Course Description:  The emphasis in this course will be on developing statistical reasoning:  the ability to draw sensible conclusions from data.  Research is never done in a vacuum, and you should expect to consult with colleagues for the rest of your life.  At the same time, you should feel as comfortable being consulted as you do consulting with others.  This course covers basic bivariate statistics and some models with multiple independent variables.  Class time will be split between discussing the use and interpretation of various statistical models and actually analyzing data using the computers in the lab.

Objectives: By the end of the course, you should aim for the following.

Text Books:
    Abelson, R. P. (1995).  Statistics as principled argument.  Hillsdale, NJ:  Lawrence Erlbaum.

    Bachman, R. & Paternoster, R. (1997a). Statistical methods for criminology and criminal justice.  New York:  McGraw-Hill.

    Bachman, R. & Paternoster, R. (1997b). Computer applications in criminology and criminal justice using SPSS.  New York:  McGraw-Hill.

    Huff, D. (1993).  How to lie with statistics.  New York:  Norton.

Required Software:  You are required to complete homework assignments using SPSS for Windows.  It does not matter which version or what platform (Windows, Mac, etc.) that you use.  There is a student version available.  This cannot be used for large data sets.  I will order the SPSS Grad pack at the bookstore.  This is fully functional, but available only to graduate students.  Bachman & Paternoster (1997b) provides an introduction to using SPSS, as well as the data sets used in the course.

Course Flow:  It is essential that you familiarize yourself with the reading material before the corresponding lecture.  Lectures will summarize and clarify the reading.  If you have questions about the reading, come prepared to ask them in class.  General questions about the homework can be discussed at the beginning of class, specific problems are better discussed outside of class.

Examinations:  The material from Bachman & Paternoster (1997) will be covered on three examinations.  The examinations will not be cumulative but later material will always presuppose a familiarity with prior material.  The examinations will follow a constructed response format.  Content of the examinations will reflect the course objectives and will not be limited to computations.  There will be no make-up examinations.  You are allowed on 8.5 x 11 inch hand-written page of notes and a calculator to be used during each examination.  Examinations will emphasize your ability to reason using statistical principles studied in the course.
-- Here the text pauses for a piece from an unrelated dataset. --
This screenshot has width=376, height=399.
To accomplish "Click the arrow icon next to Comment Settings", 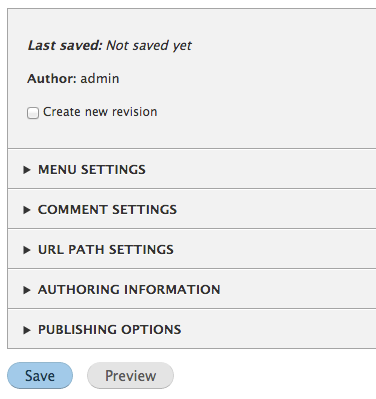I will (x=27, y=210).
Papers:  You are required to read Huff (1993) and Abelson (1995) on your own in preparation for the papers.  Read Huff for the first paper and Abelson for the second.  For each paper, find a published research report of interest to you.  Use a different report for each paper.  Each paper must come from a peer-reviewed journal and carry a 1999 copyright date.  Include just the first page of the article as an appendix to your paper.  (If you are not sure if a given journal is peer-reviewed, check the instructions to authors printed inside the journal.  These instructions will indicate if papers are subject to peer review.)
    Type at least 5 pages.  After 8 pages I will get grumpy.  After 10 pages I will stop reading.  If you find yourself pressed for 5 pages, try broadening the concept or idea that you have selected.  If applicable, also consider using multiple examples from the research article to apply the concept.
    Late papers will be accepted with a 10% (= one letter grade) penalty.  Early papers are always accepted.  If you have a job that may prevent you from attending class when a paper is due, turn it in early to avoid a misfortune.

    Huff Paper:  Under the heading Report Summary briefly review and summarize the research report.  Under the heading Statistical Concept briefly describe a single idea or concept from the Huff (1993).  Finally, under the heading Application describe in some detail how the statistical concept applies to the research report.  Evaluate the report of the basis of the concept you have chosen.  While writing the paper, bear in mind that your purpose is to demonstrate a clear understanding of the text in question and your ability to read research literature critically.  (Critically does not mean negatively, it means making up your own mind based on sound reasons independent of the author's rhetorical allurements.)  The third section of the paper will typically be longer than the each of the first two (but not both combined).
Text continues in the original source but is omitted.